**EXERCISE INSTRUCTIONS**
Reproduce the rows verbatim, beginning with the first row and ending with the line that holds "point(525,343)", both ends included.

**ENTRIES SUPPLIED**
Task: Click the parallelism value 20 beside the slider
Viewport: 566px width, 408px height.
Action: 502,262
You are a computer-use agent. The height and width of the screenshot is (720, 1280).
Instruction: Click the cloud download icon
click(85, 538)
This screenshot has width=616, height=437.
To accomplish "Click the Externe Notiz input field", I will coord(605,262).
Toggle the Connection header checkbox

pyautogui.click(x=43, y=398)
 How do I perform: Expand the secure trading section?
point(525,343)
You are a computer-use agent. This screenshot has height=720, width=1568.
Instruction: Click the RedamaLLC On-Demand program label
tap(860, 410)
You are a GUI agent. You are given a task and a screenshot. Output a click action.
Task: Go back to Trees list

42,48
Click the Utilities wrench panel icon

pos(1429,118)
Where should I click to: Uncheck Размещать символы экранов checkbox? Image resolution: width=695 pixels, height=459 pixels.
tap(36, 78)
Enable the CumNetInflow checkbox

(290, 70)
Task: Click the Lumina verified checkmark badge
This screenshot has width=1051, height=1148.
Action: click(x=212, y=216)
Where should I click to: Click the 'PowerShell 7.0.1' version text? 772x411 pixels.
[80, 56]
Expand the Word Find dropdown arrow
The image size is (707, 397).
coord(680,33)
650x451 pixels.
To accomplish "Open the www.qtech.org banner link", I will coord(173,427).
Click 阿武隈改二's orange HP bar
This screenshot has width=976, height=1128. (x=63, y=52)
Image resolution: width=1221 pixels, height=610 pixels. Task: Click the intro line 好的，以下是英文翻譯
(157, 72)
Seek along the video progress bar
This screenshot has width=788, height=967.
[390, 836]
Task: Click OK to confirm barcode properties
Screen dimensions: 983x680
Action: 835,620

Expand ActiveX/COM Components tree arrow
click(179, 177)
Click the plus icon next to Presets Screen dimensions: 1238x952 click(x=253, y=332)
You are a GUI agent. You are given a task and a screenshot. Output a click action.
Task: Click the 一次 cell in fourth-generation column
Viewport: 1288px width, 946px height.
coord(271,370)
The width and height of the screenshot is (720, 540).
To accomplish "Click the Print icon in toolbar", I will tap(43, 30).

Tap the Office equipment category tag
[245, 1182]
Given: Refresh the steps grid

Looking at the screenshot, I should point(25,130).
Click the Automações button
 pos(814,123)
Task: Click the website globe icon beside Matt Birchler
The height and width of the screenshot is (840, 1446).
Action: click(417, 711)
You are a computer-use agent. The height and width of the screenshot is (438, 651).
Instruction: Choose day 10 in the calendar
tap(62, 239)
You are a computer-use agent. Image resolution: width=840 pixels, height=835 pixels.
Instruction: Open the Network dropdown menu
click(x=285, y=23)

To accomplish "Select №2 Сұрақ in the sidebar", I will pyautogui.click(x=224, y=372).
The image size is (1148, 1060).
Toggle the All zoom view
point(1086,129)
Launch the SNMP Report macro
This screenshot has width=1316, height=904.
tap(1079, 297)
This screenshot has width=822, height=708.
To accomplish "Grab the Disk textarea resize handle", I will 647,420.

**EXERCISE ANSWER**
Task: Click the parallelism value 20 beside the slider
Viewport: 566px width, 408px height.
Action: 502,262
You are a computer-use agent. The height and width of the screenshot is (720, 1280).
Instruction: Click the cloud download icon
click(85, 538)
This screenshot has width=616, height=437.
To accomplish "Click the Externe Notiz input field", I will coord(605,262).
Toggle the Connection header checkbox

pyautogui.click(x=43, y=398)
 How do I perform: Expand the secure trading section?
point(525,343)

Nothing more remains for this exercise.